Dumb Sprint 'Security' Questions Make It Easier To Hijack Accounts
from the with-security-like-that... dept
I was recently discussing this with a colleague who told me that if I wanted to see the most ridiculous example, I should look at Sprint's system, as it had a bunch of security questions where it tried to pull information on you. Before I had a chance to check it out, it looks like the folks over at Consumerist decided to take on Sprint, and discovered not just how ridiculous the questions are but noticed some patterns that make it quite easy to get control of any Sprint user's account.
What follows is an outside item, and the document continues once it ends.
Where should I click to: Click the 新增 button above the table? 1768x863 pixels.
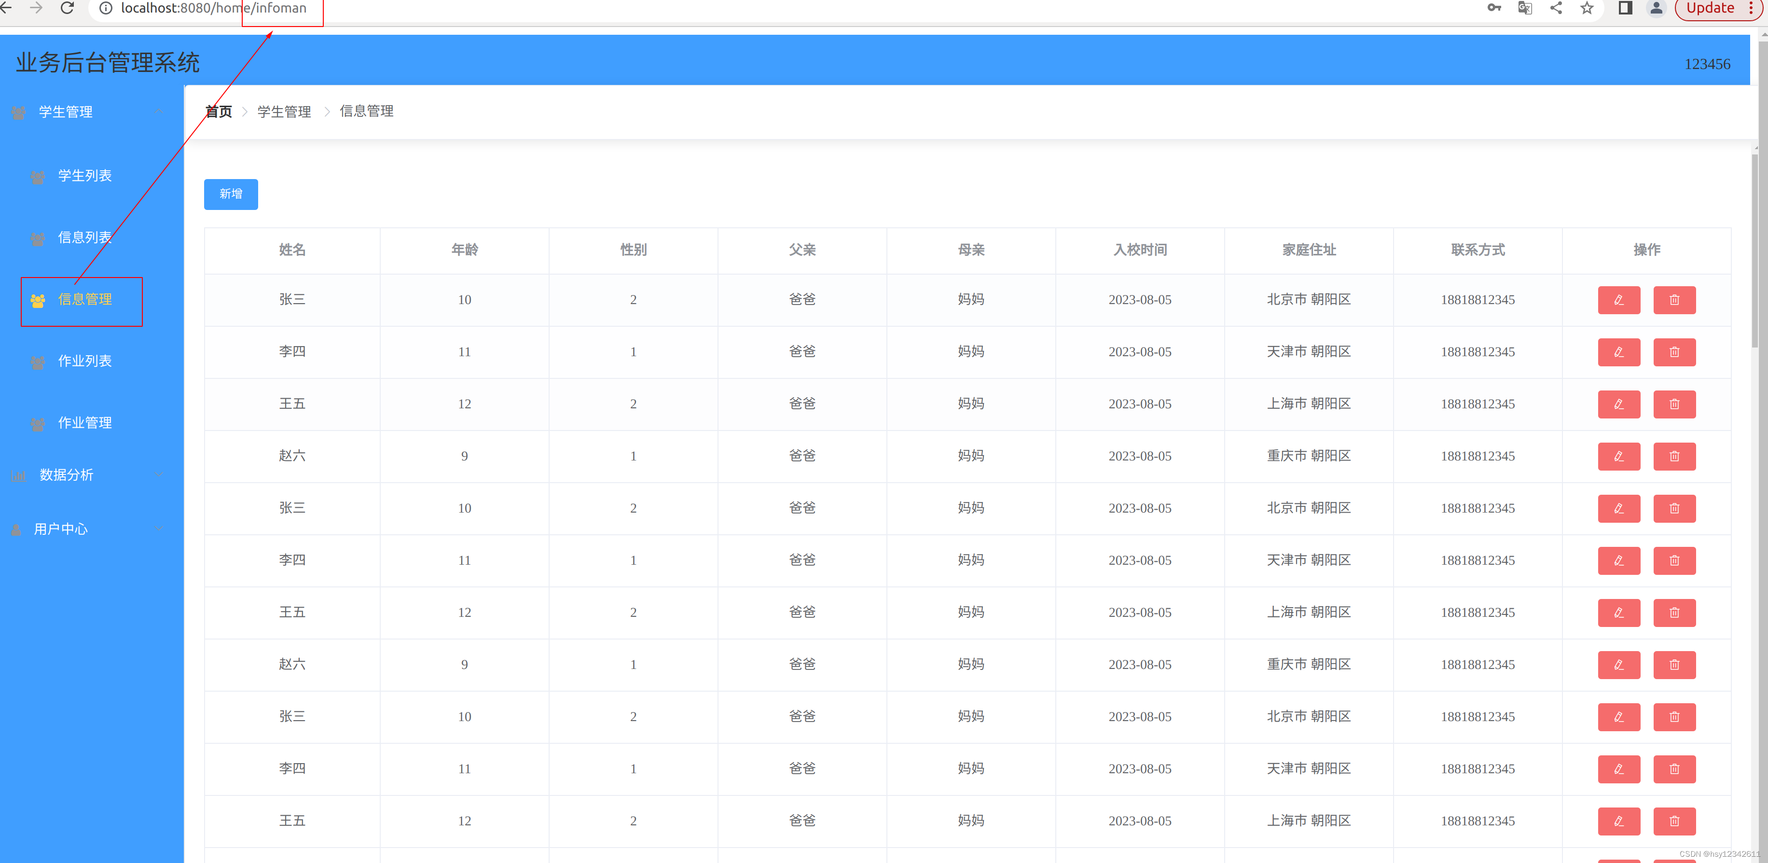click(x=231, y=194)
The way it works is Sprint asks you a series of "security" questions that it thinks only you would know the answer to. Things like "what type of car has been registered at your address?" and "which of the following people has lived at your address?" It sounds like some data collection company probably convinced Sprint to purchase access to their data to set up these questions in the name of "security." The problem is that if you know just a little about certain people, you can easily guess the answers. Even worse, a former Sprint employee notes that, mostly to avoid "accidentally" having two right answers, it's usually quite easy to figure out the actual answers. For example, on the automobile question, the incorrect answers are usually expensive luxury vehicles.
This isn't "security." It's barely security theater. It's a huge security hole. Hopefully with a little attention Sprint gets rid of it and puts something more reasonable in place. I just hope it doesn't involve asking me where I hope to travel some day.